We will use the random‐effects models with inverse variance weighting for all meta‐analyses (DerSimonian 1986).

'Summary of findings' table

We will assess the quality of evidence using the Grading of Recommendations Assessment, Development and Evaluation (GRADE) system, will use GRADEpro software and will present the review results in ’Summary of findings’ (SoF) tables. A SoF table (Appendix 3) consists of three parts: information about the review, a summary of the statistical results, and the grade of the quality of evidence. Appendix 3 displays a draft 'Summary of findings' table, which will be prepared to summarise the results of the meta‐analysis based on the methods described in Chapter 11 of the Cochrane Handbook for Systematic Reviews of Interventions (Schünemann 2011). We will present the results of the meta‐analysis for the following outcomes as outlined in the Types of outcome measures section.

  • Overall survival.

  • Ovarian cancer mortality.

  • Breast cancer mortality.

  • Bone fracture incidence.

  • Quality of life

  • Adverse events.

We will present the overall quality of the evidence for each outcome according to the GRADE approach, which takes into account issues not only related to internal validity (risk of bias, inconsistency, imprecision, publication bias) but also to external validity such as directness of results (Langendam 2013). The five factors will be used to judge whether the quality of the collected evidence should be decreased if we are dealing with randomised clinical trials or increased if we are dealing with observational studies. We will create a 'Summary of findings' table based on the methods described by the Cochrane Handbook for Systematic Reviews of Interventions (Higgins 2011), and using GRADEpro Guideline Development Tool (GDT) (GRADEpro GDT 2014). We will use the GRADE checklist and GRADE Working Group quality of evidence definitions (Meader 2014). We will downgrade the evidence from 'high' quality by one level for serious (or by two for very serious) for each limitation.

  • High quality: we are very confident that the true effect lies close to that of the estimate of the effect.

  • Moderate quality: we are moderately confident in the effect estimate: The true effect is likely to be close to the estimate of the effect, but there is a possibility that it is substantially different.
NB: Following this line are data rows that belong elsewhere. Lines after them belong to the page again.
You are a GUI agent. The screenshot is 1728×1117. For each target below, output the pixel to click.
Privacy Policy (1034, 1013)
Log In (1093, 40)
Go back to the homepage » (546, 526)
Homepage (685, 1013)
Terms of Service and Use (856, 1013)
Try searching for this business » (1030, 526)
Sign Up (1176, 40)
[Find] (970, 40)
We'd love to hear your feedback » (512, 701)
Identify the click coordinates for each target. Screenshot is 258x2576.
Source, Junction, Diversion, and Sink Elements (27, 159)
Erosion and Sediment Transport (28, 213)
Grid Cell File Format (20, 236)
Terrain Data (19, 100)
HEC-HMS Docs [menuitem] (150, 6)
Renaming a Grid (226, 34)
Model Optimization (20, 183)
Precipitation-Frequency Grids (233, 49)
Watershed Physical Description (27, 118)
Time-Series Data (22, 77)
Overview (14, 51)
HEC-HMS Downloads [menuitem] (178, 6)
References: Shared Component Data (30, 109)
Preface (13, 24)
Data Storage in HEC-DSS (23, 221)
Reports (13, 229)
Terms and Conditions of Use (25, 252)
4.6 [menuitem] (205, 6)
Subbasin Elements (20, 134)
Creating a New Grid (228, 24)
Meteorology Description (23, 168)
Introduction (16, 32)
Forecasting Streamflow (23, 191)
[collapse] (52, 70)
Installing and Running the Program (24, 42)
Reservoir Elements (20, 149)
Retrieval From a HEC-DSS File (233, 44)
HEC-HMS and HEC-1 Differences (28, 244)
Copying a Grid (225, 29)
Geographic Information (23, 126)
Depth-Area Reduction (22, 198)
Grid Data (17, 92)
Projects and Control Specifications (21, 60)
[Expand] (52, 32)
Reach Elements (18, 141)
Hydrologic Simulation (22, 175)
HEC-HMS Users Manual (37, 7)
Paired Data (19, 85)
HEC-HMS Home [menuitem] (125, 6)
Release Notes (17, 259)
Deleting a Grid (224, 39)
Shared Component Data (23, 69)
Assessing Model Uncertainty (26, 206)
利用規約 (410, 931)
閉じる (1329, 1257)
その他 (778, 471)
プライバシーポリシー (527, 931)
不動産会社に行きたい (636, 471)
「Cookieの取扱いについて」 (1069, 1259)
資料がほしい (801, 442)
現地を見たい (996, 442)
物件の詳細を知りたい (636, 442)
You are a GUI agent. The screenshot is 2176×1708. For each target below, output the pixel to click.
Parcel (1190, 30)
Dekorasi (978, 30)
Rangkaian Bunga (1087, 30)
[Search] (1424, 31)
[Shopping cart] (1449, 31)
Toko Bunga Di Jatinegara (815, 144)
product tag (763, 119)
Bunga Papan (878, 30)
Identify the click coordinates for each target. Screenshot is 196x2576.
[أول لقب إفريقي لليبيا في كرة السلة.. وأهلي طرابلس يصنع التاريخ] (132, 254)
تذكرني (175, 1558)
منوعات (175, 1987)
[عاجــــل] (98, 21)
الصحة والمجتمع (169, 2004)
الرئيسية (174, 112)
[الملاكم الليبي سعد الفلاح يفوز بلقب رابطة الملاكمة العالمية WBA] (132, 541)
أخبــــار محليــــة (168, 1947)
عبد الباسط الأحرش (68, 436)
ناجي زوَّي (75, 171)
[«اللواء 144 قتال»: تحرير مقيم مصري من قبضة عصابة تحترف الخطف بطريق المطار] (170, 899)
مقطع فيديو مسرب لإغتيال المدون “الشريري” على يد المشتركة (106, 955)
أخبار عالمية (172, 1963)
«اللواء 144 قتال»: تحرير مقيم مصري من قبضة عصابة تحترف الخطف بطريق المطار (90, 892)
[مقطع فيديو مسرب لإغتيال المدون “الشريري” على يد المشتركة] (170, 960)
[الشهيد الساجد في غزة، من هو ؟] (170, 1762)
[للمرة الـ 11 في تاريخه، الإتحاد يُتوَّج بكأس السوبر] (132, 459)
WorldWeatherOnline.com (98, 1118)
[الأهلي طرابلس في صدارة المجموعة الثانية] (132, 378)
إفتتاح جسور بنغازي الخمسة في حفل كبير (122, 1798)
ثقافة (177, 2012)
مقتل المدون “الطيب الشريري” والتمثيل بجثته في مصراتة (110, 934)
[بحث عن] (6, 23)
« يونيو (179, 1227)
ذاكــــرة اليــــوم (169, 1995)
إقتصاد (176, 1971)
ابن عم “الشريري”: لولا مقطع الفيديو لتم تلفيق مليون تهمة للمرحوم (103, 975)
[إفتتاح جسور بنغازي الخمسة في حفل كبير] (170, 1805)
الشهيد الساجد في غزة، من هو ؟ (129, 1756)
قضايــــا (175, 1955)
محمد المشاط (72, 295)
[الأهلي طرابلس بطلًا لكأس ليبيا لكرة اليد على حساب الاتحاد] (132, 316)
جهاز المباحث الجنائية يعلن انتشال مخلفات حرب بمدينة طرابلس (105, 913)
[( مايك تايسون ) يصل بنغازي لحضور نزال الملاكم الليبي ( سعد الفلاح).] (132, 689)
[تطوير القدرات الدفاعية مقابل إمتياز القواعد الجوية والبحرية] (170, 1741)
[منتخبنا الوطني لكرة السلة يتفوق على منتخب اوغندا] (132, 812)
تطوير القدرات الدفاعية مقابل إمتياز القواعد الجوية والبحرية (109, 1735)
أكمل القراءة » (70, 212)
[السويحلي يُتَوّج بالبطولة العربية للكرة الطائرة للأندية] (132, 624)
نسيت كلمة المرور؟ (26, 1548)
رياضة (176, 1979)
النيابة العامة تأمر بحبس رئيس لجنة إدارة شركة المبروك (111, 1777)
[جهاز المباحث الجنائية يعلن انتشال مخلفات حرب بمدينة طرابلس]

  • Low quality: our confidence in the effect estimate is limited: The true effect may be substantially different from the estimate of the effect.

  • Very low quality: we have very little confidence in the effect estimate: The true effect is likely to be substantially different from the estimate of effect.

If meta‐analysis is not possible, we will present results in a narrative ‘Summary of findings’ table format, such as that used by Chan 2011.

Subgroup analysis and investigation of heterogeneity

We will subgroup by the BRCA mutations (BRCA1, BRCA2 or both) and the type of surgery.

We will consider factors such as age, obesity, race, reproductive history, ovarian stimulation, menstrual history, use of the oral contraceptives, breastfeeding, estrogens therapy, pelvic inflammatory disease, length of follow‐up and risk of bias status in our interpretation of any heterogeneity. We will also consider women with BRCA mutation carriers receiving bilateral prophylactic risk‐reducing oophorectomy with or without concomitant breast malignancy, with or without concomitant hysterectomy, and with or without concomitant mastectomy.

Sensitivity analysis

We will perform sensitivity analyses and we will exclude studies at high risk of bias.